Une Meije fantasmatique, presque inquiétante sous le clair de lune, dessinée par Emile Guigues (1892). Thème : « le père Clément fait tourner sa baguette de sourcier pour retrouver le cadavre du jeune Béraud » (mort sous une avalanche).
La documentation se réduisait à presque rien : des cartes approximatives, et les récits ou les descriptions des rares prédécesseurs. Mais on a vu, par exemple, comment la description de Tuckett avait induit Coolidge en erreur en 1870. Du coup, il n’est pas étonnant que la moindre indication puisse apparaître comme une information capitale, même si elle est fausse. Or, c’est justement ce qui s’est passé pour la Meije, et ceci dès les origines. Sur le tableau des tentatives dressé en 1877 par Gale Gotch, on voit d’abord apparaître la mention d’une tentative dans le versant sud attribuée à Michel Croz en 1860, accompagnée d’un commentaire dubitatif. Mais si on avait fini par soupçonner à ce moment-là que cette information était probablement erronée, on y avait cru dur comme fer dans les années précédentes.
Michel Croz et Edward Whymper, portrait et autoportrait
Michel Croz était bien venu une fois dans les parages, mais c’était en 1864 et non en 1860 (dans le texte anglais, on lit « 1860-4 » – faut-il lire 1864 au lieu d’avril 1860 ?).

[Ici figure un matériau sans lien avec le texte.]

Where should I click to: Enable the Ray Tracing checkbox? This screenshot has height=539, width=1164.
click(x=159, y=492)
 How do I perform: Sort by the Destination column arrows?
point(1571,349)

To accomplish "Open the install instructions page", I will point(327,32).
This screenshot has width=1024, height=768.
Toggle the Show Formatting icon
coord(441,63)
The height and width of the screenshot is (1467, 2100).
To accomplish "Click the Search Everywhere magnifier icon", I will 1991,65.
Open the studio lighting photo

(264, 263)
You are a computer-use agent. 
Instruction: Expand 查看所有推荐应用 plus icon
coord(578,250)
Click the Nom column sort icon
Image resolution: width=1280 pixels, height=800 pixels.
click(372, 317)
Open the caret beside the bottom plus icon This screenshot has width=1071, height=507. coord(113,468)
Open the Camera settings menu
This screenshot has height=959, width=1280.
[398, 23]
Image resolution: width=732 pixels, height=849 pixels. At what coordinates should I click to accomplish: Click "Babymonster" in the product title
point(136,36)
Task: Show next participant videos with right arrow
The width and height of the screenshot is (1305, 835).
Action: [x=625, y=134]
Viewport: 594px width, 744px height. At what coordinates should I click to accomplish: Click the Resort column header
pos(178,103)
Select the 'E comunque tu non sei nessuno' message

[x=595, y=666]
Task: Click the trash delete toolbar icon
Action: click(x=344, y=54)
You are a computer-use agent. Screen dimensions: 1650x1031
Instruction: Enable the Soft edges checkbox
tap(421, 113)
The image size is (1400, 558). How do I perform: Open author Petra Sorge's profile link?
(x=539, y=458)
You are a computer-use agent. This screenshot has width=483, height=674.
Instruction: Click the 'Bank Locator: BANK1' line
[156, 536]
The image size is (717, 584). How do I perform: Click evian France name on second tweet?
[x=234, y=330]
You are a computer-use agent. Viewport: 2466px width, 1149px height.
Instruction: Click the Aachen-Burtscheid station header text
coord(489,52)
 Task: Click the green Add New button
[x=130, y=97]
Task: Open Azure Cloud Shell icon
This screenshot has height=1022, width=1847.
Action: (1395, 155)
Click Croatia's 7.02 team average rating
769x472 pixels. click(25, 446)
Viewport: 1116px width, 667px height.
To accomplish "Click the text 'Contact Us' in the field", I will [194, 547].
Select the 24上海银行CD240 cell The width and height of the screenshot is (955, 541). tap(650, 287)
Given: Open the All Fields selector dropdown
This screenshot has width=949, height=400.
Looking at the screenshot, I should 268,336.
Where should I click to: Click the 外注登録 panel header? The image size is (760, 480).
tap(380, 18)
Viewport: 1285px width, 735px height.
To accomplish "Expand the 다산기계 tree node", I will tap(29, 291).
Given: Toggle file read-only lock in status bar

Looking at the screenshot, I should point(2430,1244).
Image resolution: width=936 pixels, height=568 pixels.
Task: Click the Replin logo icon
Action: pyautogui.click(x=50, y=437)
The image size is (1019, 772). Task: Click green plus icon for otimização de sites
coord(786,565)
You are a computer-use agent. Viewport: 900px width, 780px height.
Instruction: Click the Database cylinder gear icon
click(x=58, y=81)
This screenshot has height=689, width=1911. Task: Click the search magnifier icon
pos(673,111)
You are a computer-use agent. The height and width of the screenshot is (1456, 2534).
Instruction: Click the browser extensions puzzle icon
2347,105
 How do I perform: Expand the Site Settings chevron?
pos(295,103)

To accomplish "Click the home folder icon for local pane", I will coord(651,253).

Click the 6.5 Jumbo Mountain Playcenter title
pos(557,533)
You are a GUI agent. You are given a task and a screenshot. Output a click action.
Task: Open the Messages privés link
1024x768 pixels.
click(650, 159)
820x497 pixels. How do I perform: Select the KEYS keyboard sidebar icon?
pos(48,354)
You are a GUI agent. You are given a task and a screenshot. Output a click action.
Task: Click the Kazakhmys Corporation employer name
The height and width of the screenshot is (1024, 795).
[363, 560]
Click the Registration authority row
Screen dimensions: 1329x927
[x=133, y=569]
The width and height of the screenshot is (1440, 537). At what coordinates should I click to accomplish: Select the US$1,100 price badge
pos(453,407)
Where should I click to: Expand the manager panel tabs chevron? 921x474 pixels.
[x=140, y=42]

Il accompagnait alors Moore, Walker et Whymper, ainsi que Christian Almer, dans la première traversée de la Brèche de la Meije entre La Grave et La Bérarde (23 juin 1864). Les trois Anglais et leurs guides arrivaient de Savoie avec pour objectif la Barre des Ecrins, alors vierge, qu’ils devaient enlever deux jours plus tard – la Meije n’était pas du tout à l’ordre du jour. Ils avaient gravi le versant de La Grave en un véritable rush de moins de 6 heures, tout en débrouillant l’écheveau des Enfetchores, puis étaient descendus sur La Bérarde en s’accordant une pause de 4 heures dans le vallon des Etançons, vers 2450 m d’altitude. Whymper l’avait mise à profit pour tirer le portrait du versant sud de la Meije, tout en le considérant comme invulnérable : « nous passâmes près de quatre heures à admirer la muraille splendide qui protège de ce côté le sommet de la Meije contre toute tentative d’escalade » écrit-il dans ses Escalades dans les Alpes, tout en ajoutant que c’était la muraille « la plus imposante de ce genre que j’aie vue dans tous mes voyages ». Si Croz avait eu l’occasion de faire une reconnaissance antérieure, on voit mal pourquoi Whymper n’en aurait pas fait état. Quant à la pause du 23 juin 1864, elle n’est pas suffisante pour rendre possible une tentative significative, à moins de supposer que Croz se serait détaché du groupe une fois la Brèche atteinte, pour mener cette reconnaissance au pas de charge pendant que le reste de la troupe descendait dans les Etançons. Cela lui aurait laissé le temps d’explorer l’éperon du Promontoire…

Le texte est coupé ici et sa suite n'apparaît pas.